I believe my life will end and I will go to the same place I was in 10 million BC or 1940. Nowhere.
As an atheist, do you believe there is life after death? Or do you think there's just nothing; that you cease to exist and that's the end?
There is no reason to believe that our conscious selves survive our deaths. We don't go anywhere, we cease to exist, and even our language doesn't accurately describe death. He is dead? No. There is no "he".
Precisely. In fact I'd take it a step further even to say that our identiy really is a bit fallacious while we're alive, since our mental states are constantly dynamic, so we're really never entirely the same individual at any two pionts in time. But for more practical argument though, I second reggie's post.
While it is simple to rationalize away all reasons for fearing nothingness, I nonetheless still fear it. Even the bravest of us resist it with every breath. Even those among my friends and acquaintances who have attempted suicide readily admit that, if given the choice, they would choose a reasonably happy continuation of life over oblivion. It is a way out of depression or anxiety or despair that the suicidal truly desire, rather than simply an end to consciousness.
Religion arose, in part, as an answer to the existential question of death. If so, then the question does not disappear simply because we have rejected religion. God may not exist, but death certainly does and if we are honest, we must admit that our mortality does not render life precious; it renders it futile. We each go to the same grave, where all accomplishment and failure, merit and guilt are forgotten - first by the dead, then by their descendants. The gratitude of future generations is a hollow comfort, for no matter how altruistic I may be, what I wish for them I wish also for myself. I can think of no greater horror than a universe that, having succumbed to entropy, lies flat, uniform, and unchanging, with all the lives of its many beings left unremembered, unmourned, and unchampioned. Such may be the fate of the universe, but the living kick against that current with every fiber of their being, knowing there can be no greater injustice. It may not be rational, but it is instinctual.

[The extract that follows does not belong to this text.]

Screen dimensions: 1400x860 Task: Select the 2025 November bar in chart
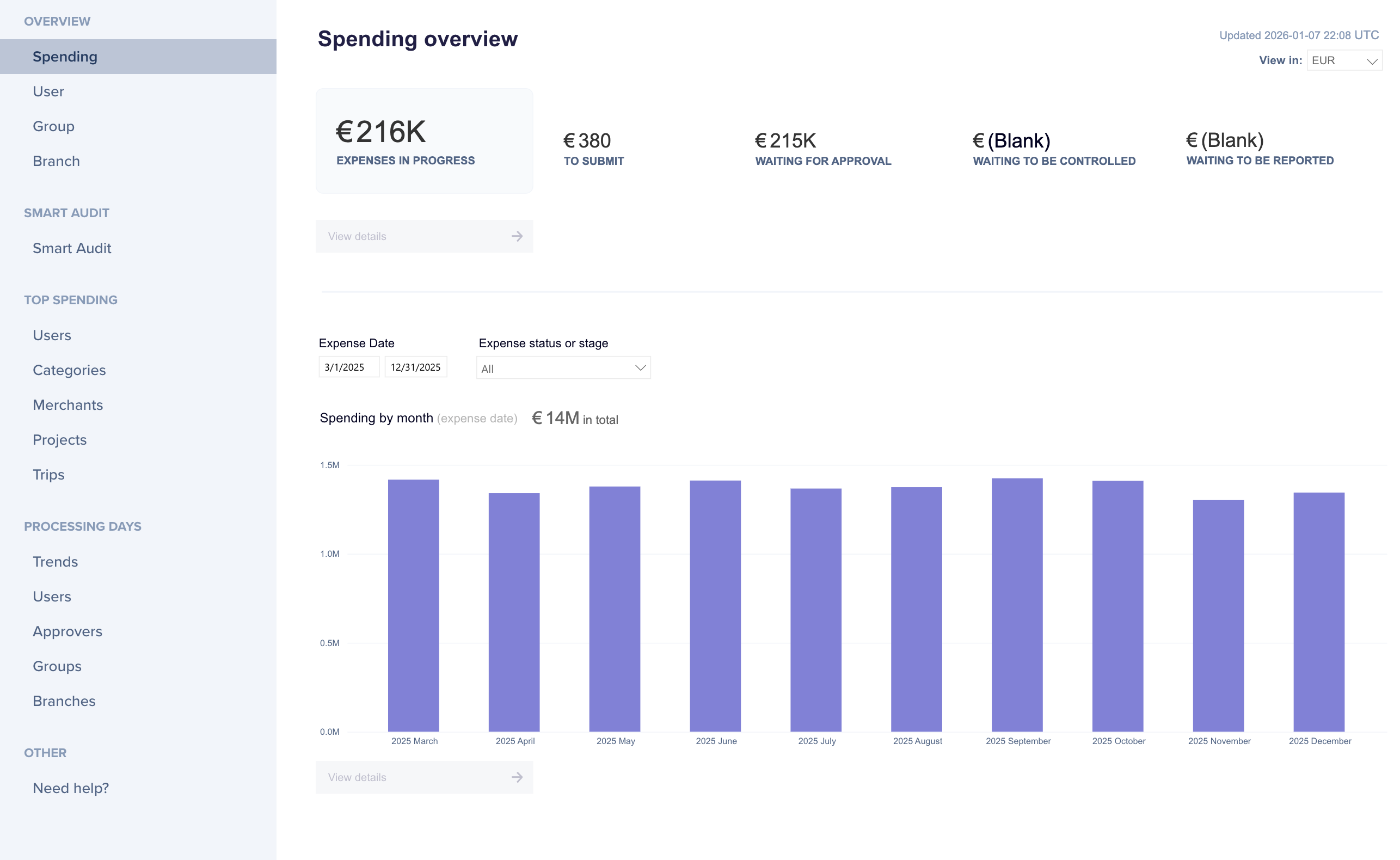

I do not believe there is an afterlife, but I do believe it is too early to say whether or not we might engineer such a thing. Perhaps science and the singularitarians will devise a means to retard aging, eradicate disease, and achieve true immortality. Given that some processes in the universe, such as stars, can be sustained for billions of years without the benefit of intelligent design and that some individual trees still persist after millennia of living, is it so unreasonable to think we might find, in their stories, the secret to life eternal? Are we too not living things? Are we too not the children of stars?

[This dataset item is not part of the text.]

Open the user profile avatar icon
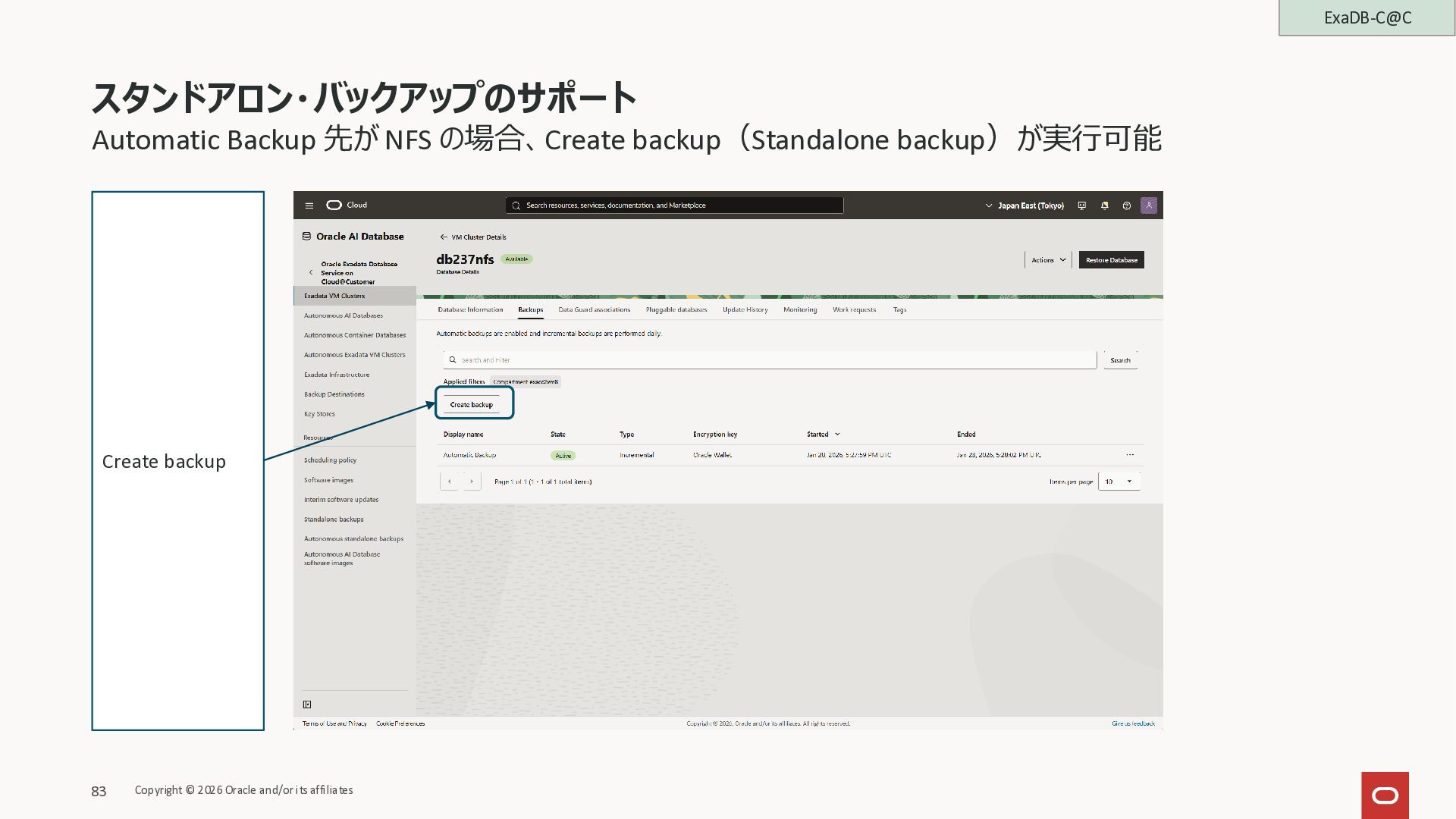The image size is (1456, 819). click(x=1149, y=206)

Perhaps even time-travel will one day become a reality and non-supernatural resurrection will occur, with the dead being somehow revived in the far-flung future. If the standard model of physics is accurate, such things cannot be said to be impossible, but merely difficult in the extreme.
I do not know if such things are to be, but I do know that I want as much of enjoyable life as possible. And I know that if such things can be achieved, it is humans – or something that, like us, has the nigh omnipotent power of imagination - that will do so. Provided we account for factors such as overpopulation and the ravages of aging, immortality is a worthwhile pursuit. Indeed, it is a goal that each of us is already after - we go on living because we prefer life. And while there is life, there is hope.
I believe that, if we live well, we will come to terms with death. If presented with the choice of living just one more year or dying now, we would choose one more year. But would be choose one more year over and over again, ad infinitum? I don't think so. Coming to terms with death means coming to terms with life. Mortality is natural. A dignified life will eventually beg to end.
You don't need to start over, Fred. There's plenty of people who appreciate you right here. Being hated is not an action you can control -- hating is. Unless you've done something to deserve hatred, you have no responsibility for it. I'm sure that whoever you think hates you doesn't really hate you. Some people are simply unhappy and resentful: they're bitter and want to spoil anything sweet. Some might not be able to help themselves: there are neurological conditions (Asperger's Syndrome) that render some people unable to control antisocial impulses. But mostly, people have bad moments and behave like asses. They know they've made a mistake and regret it but might be too embarrassed to make amends.
I've never seen you express a sentiment that intends harm to anybody. You're putting yourself at fault for other people's problems. Don't let them get to you. To the extent that you subordinate your life to fear, you're already dead. Believe in yourself.